Sumtsov was a champion and defender of the culture and language of Ukraine in both academic and popular realms,[1] and contributed to a systematic history of Ukrainian literature.
His father, Fyodor Ivanovich Sumtsov, worked in the Imperial Ministry of Finance in St. Petersburg, and after his retirement in 1856, moved to Kharkiv, where he died the same year.
Supported by his mentor, Alexander Potebnja, he dedicated his introductory lecture to Ukrainian duma (Cossack epic song).
In 1885 Sumtsov was awarded a PhD degree for his thesis Khleb v Obriadakh i Pesniakh (Bread in Rituals and Songs) and in 1888 he was appointed professor.

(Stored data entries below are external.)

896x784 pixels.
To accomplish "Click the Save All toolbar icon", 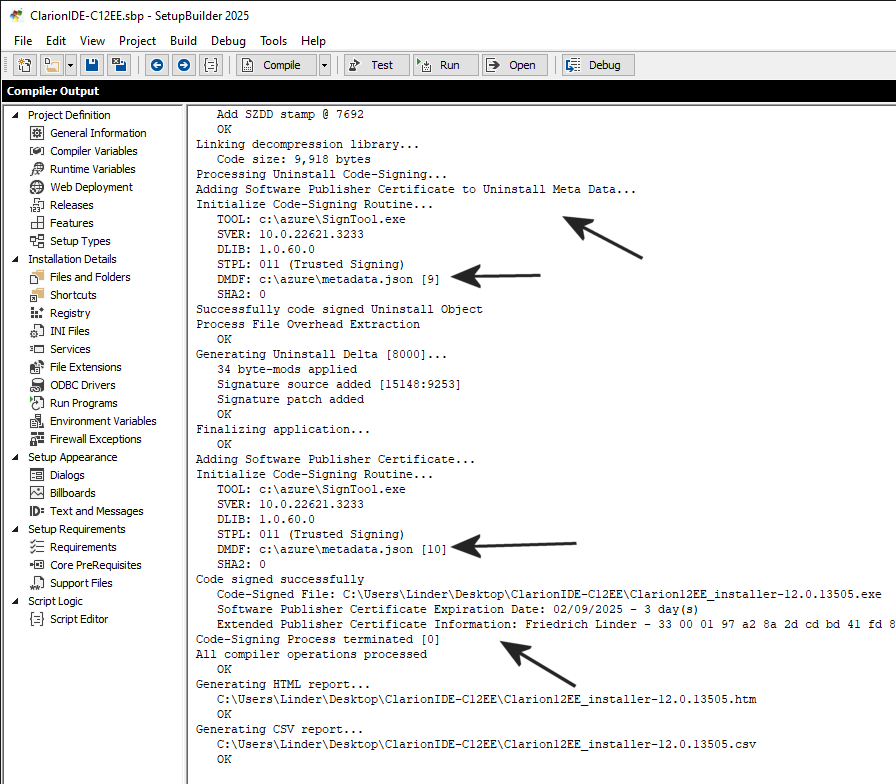I will (x=119, y=65).
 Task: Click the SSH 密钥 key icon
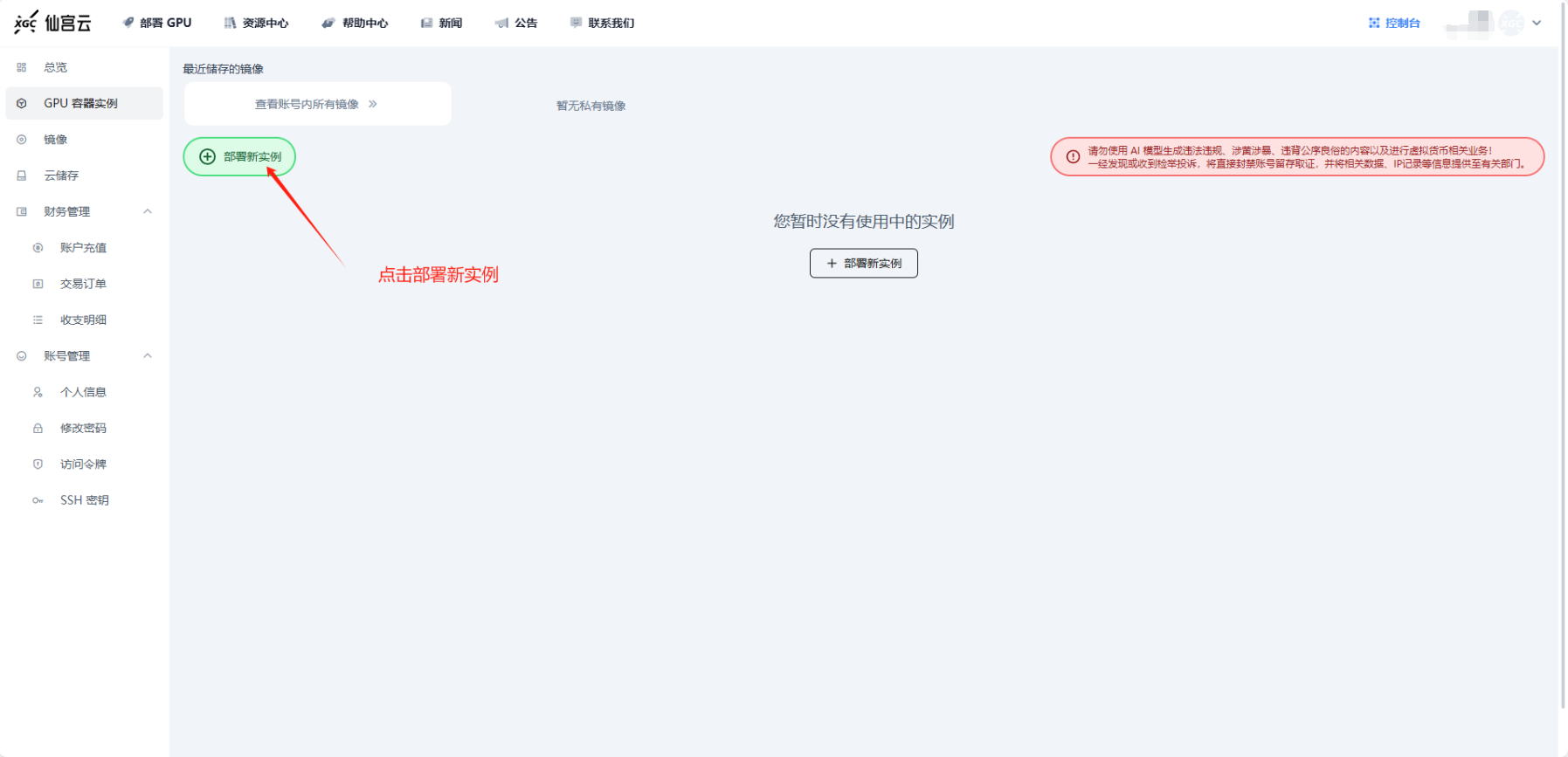(38, 500)
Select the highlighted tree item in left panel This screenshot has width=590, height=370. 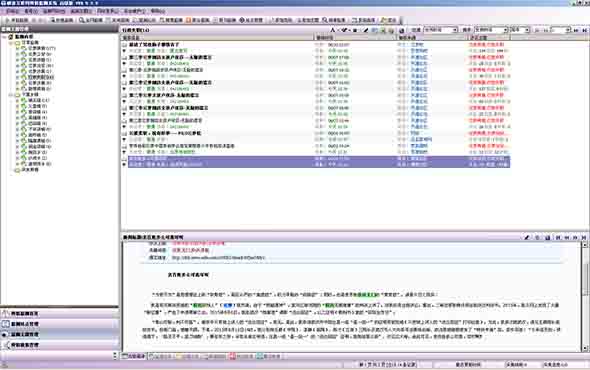click(41, 77)
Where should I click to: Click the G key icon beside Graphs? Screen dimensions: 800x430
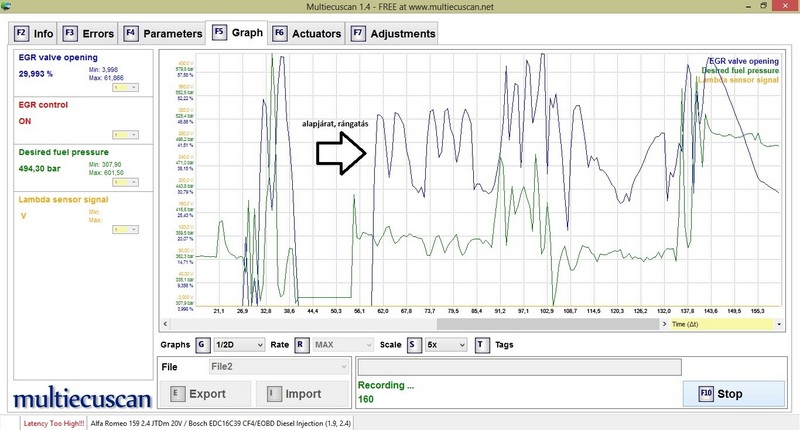(x=203, y=344)
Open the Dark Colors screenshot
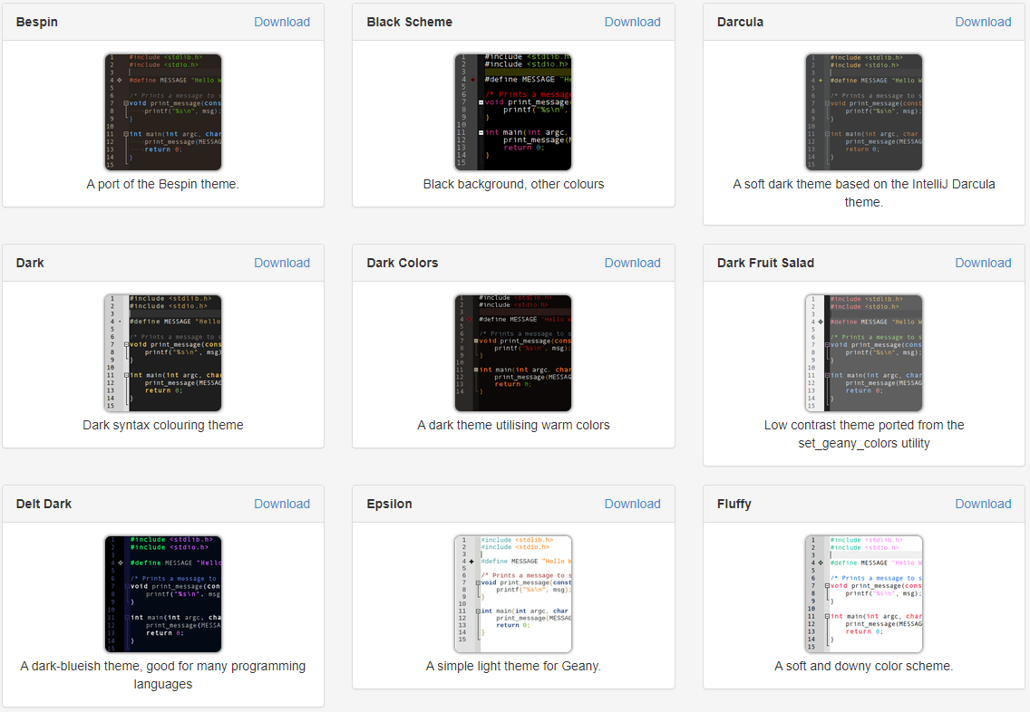The image size is (1030, 712). [x=513, y=352]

In addition to the local periodicals, his works were also published in Bulgarian, Polish, Bohemian, German and French academic publications.
Sumtsov is also known as the author of a detailed research on the history of Cossack baroque thinkers, theologians and poets like Ivan Vyshensky, Lazar Baranovych, Ioanikii Galiatovsky, and Innokentii Gizel (See: On the history of literature in Southern Russia of the 17th century, in original: K istorii iuzhnorusskoi literatury semnadtsatogo stoletiia.
The works Sumtsov's also include literary publications on Ukrainian thinkers like Ivan Kotliarevsky, Taras Shevchenko, Panteleimon Kulish, Mykhailo Starytsky and Alexander Potebnja.